Authors: Emile Pierret, Bruno Galerne

ICML 2025 | Venue PDF | Archive PDF | Plain Text | LLM Run Details

Reproducibility Variable Result LLM Response
Research Type Experimental In this paper, we theoretically study the behavior of diffusion models and their numerical implementation when the data distribution is Gaussian. Our first contribution is to derive the analytical solutions of the backward SDE and the probability flow ODE and to prove that these solutions and their discretizations are all Gaussian processes. Our second contribution is to compute the exact Wasserstein errors between the target and the numerically sampled distributions for any numerical scheme. This allows us to monitor convergence directly in the data space, while experimental works limit their empirical analysis to Inception features. An implementation of our code is available online. ... While our theoretical analysis relies on an exactly known score function, we conduct additional experiments to assess the impact of the score approximation error. Surprisingly, in the context of texture synthesis, we show that with a score neural network trained for modeling a specific Gaussian microtexture, a stochastic Euler-Maruyama sampler is more faithful to the data distribution than Heun s method, thus highlighting the importance of the score approximation error in practical situations. ... We propose in Table 1 an ablation study to monitor the magnitude of each error and their accumulation for various sampling schemes for the CIFAR-10 example.
Researcher Affiliation Academia 1Université d Orléans, Université de Tours, CNRS, IDP, UMR 7013, Orléans, France 2Institut universitaire de France (IUF). Correspondence to: Emile Pierret <EMAIL>, Bruno Galerne <EMAIL>.
Pseudocode No The paper describes various numerical schemes (Euler-Maruyama, Exponential Integrator, DDPM, Euler, Heun, RK4) with their mathematical equations in Table 3 in Appendix E. However, these are mathematical formulations and not structured pseudocode or algorithm blocks.
Open Source Code No An implementation of our code is available online. ... Our source code is available online and can be applied to any Gaussian data distribution of interest and gives insight to calibrate parameters of a diffusion sampling algorithm, e.g. by straightforwardly generalizing our study to higher order linear numerical schemes. ... We train the network using the code2 associated with the paper (Song et al., 2021b). 2Code available at https://github.com/yang-song/ score_sde_pytorch. Although the paper states that 'Our source code is available online', no direct link or specific reference to supplementary material for their own code is provided within the document.
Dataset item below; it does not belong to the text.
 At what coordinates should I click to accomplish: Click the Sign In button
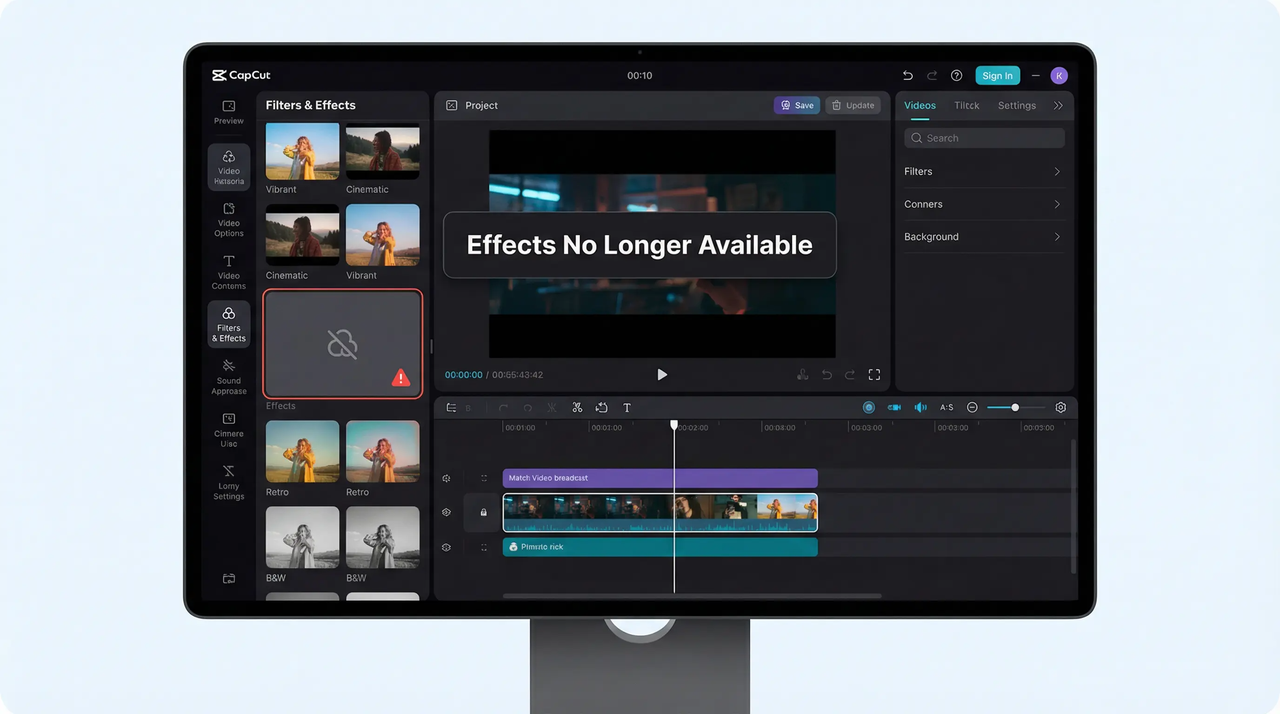pyautogui.click(x=997, y=75)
The only specific link provided is for a third-party code used in their experiments.
Open Datasets Yes To illustrate our theoretical results, we consider the CIFAR-10 Gaussian distribution, that is, the Gaussian distribution such that Σ is the empirical covariance of the CIFAR-10 dataset.
Dataset Splits No The paper discusses using the CIFAR-10 dataset to derive a Gaussian distribution and describes generating samples from a Gaussian ADSN distribution for experiments. It mentions '25 samplings of 50K images' for empirical Wasserstein distance calculation. However, it does not specify any training, validation, or test splits for model training or evaluation in the traditional sense of dataset partitioning.
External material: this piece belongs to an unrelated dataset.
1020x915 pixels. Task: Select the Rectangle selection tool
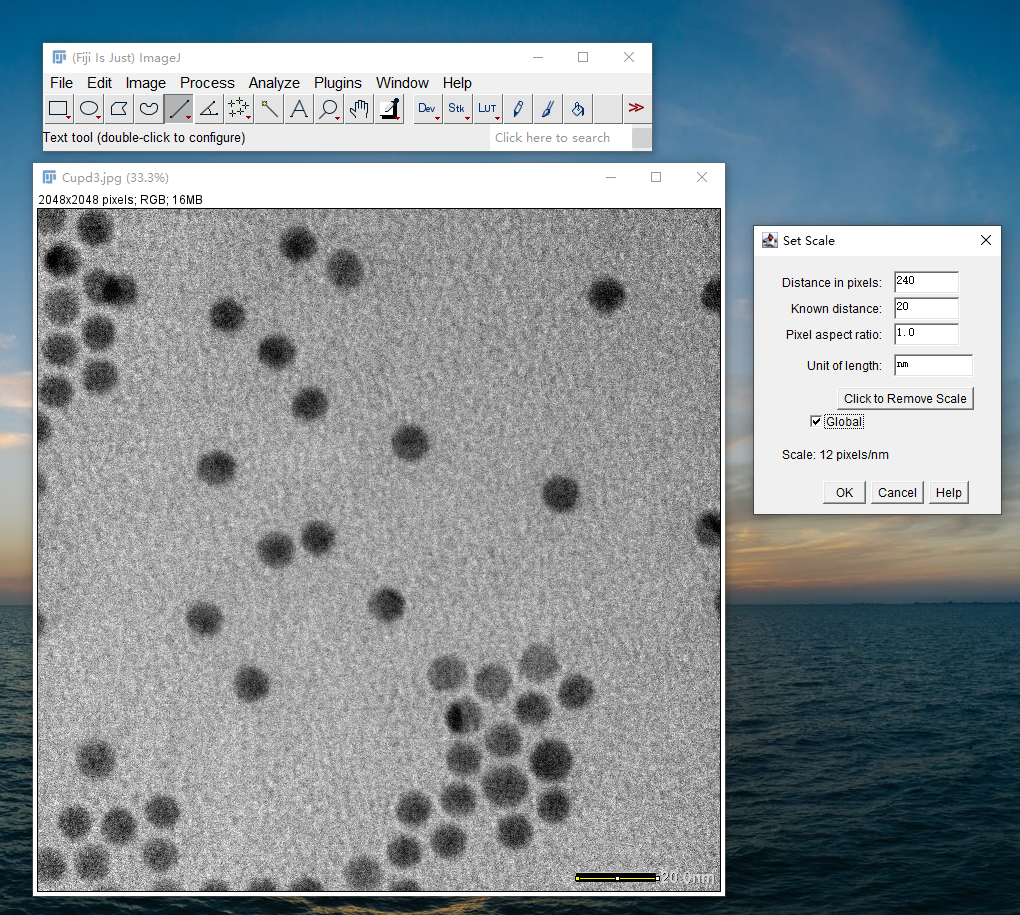pyautogui.click(x=59, y=108)
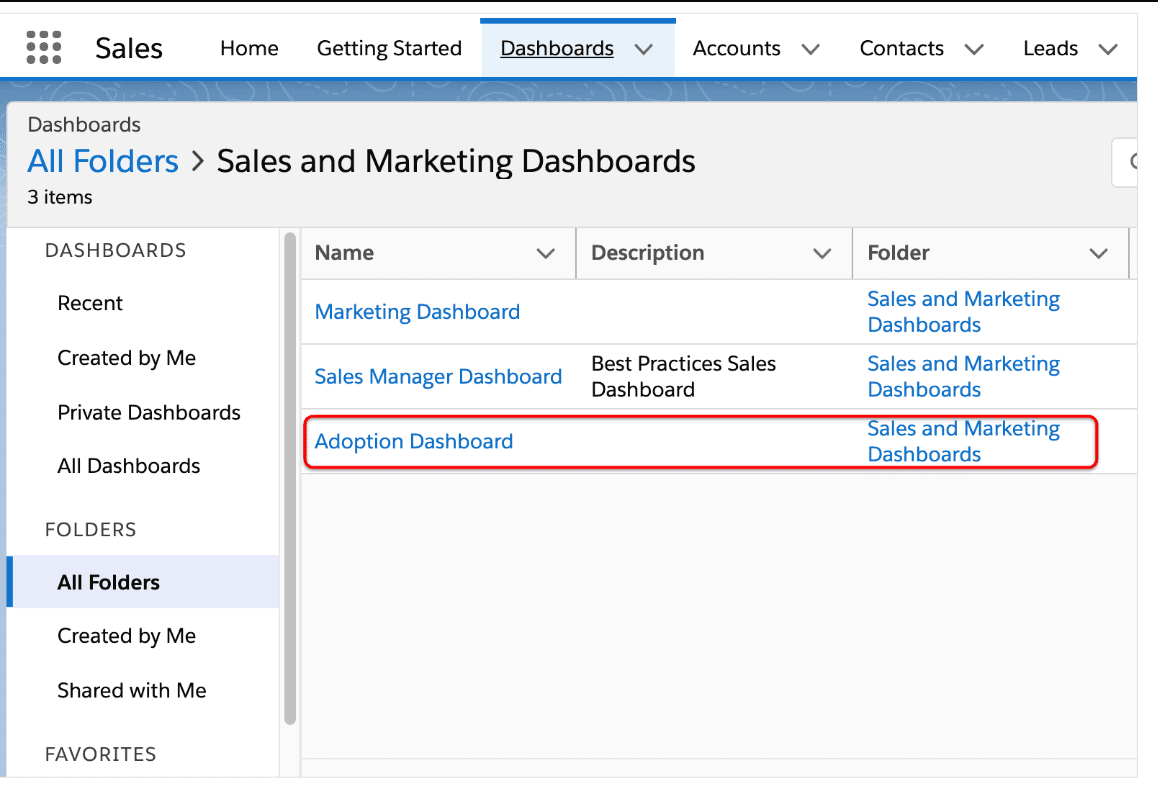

Hardware Specification No The paper does not provide specific details regarding the hardware (e.g., GPU models, CPU types, memory) used for running the experiments.
Software Dependencies No We train the network using the code2 associated with the paper (Song et al., 2021b). 2Code available at https://github.com/yang-song/ score_sde_pytorch. The paper mentions using code associated with another paper which implicitly uses PyTorch, but it does not specify exact version numbers for any software components (e.g., Python, PyTorch, CUDA) used in their own work.
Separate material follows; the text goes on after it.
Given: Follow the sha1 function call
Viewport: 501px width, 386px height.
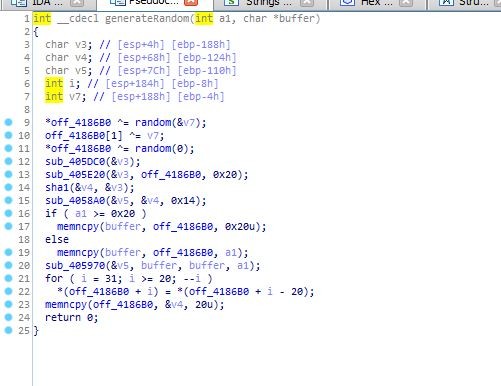Looking at the screenshot, I should point(57,187).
Experiment Setup Yes We choose the architecture of DDPM, which is a U-Net described in (Ho et al., 2020), with the parameters proposed for the dataset Celeba HQ256 to deal with the 256 256 ADSN model associated with the top-left image of Figure 3. We use the training procedure corresponding to DDPM cont. in (Song et al., 2021b). β is linear from 0.05 to 10 with T = 1. We train over 1.3M iterations, and we generate at each iteration a new batch of ADSN samples. We implement the stochastic EM and deterministic Heun schemes replacing the exact score by its learned version with N = 1000 steps and a truncation time ε = 10 3.